### Problem to solve
According to the ERDDAP passage, what must you do if a source dataset has some variables with one set of dimensions and others with a different set?

# START OF Source passage

Tables, in particular, are very flexible data structures
(look at the success of relational database programs).
- This makes data queries easier to construct.
- This makes data responses have a simple structure,
which makes it easier to serve the data in a wider variety
of standard file types (which often just support simple data structures).
This is the main reason that we set up ERDDAP this way.
- This, in turn, makes it very easy for us (or anyone) to write client software which works with all ERDDAP datasets.
- This makes it easier to compare data from different sources.
- We are very aware that if you are used to working with data in other data structures
you may initially think that this approach is simplistic or insufficient.
But all data structures have tradeoffs. None is perfect.
Even the do-it-all structures have their downsides: working with them is complex and
the files can only be written or read with special software libraries.
If you accept ERDDAP's approach enough to try to work with it, you may find that it has its advantages
(notably the support for multiple file types that can hold the data responses).
The
ERDDAP slide show
(particularly the
data
structures slide)
talk a lot about these issues.
- And even if this approach sounds odd to you, most ERDDAP clients will never notice --
they will simply see that all of the datasets have a nice simple structure
and they will be thankful that they can get data from a wide variety of sources
returned in a wide variety of file formats.
- What if the grid variables in the source dataset DON'T share the same axis variables?
In EDDGrid datasets, all data variables MUST use (share) all of the axis variables.
So if a source dataset has some variables with one set of dimensions,
and other variables with a different set of dimensions,
you will have to make two datasets in ERDDAP.
For example, you might make one ERDDAP dataset entitled "Some Title (at surface)"
to hold variables that just use [time][latitude][longitude] dimensions
and make another ERDDAP dataset entitled "Some Title (at depths)"
to hold the variables that use [time][altitude][latitude][longitude].
Or perhaps you can change the data source to add a dimension
with a single value (for example, altitude=0) to make the variables consistent.
Skeleton XML for each Type of Dataset
EDDGridFromDap handles grid variables from
DAP servers.
EDDGridFromErddap handles gridded data from
a remote ERDDAP server.
EDDTableFromErddap handles tabular data from
a remote ERDDAP server.
- EDDGridFromErddap and EDDTableFromErddap behave differently from all other
types of datasets in ERDDAP.
- Like other types of datasets, these datasets get information about the dataset
from the source and keep it in memory.
- Like other types of datasets, when ERDDAP searches for datasets,
displays the Data Access Form, or displays the Make A Graph form,
ERDDAP uses the information about the dataset which is in memory.
- Unlike other types of datasets, when ERDDAP receives a request for data
or images from these datasets, ERDDAP
redirects
the request to the remote ERDDAP server. The result is:
- This is very efficient (CPU, memory, and bandwidth), because otherwise
- The composite ERDDAP has to send the request to the other ERDDAP (which takes time).

# END OF Source passage
# START OF Given material

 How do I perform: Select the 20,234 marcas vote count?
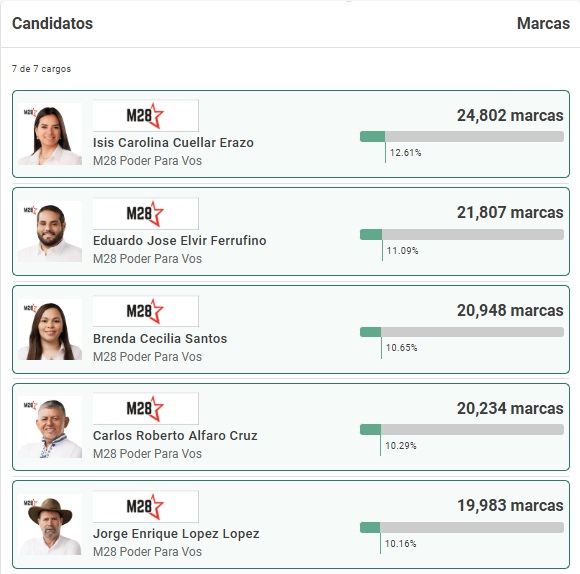[x=510, y=408]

# END OF Given material

### Written solution
You have to make two datasets in ERDDAP.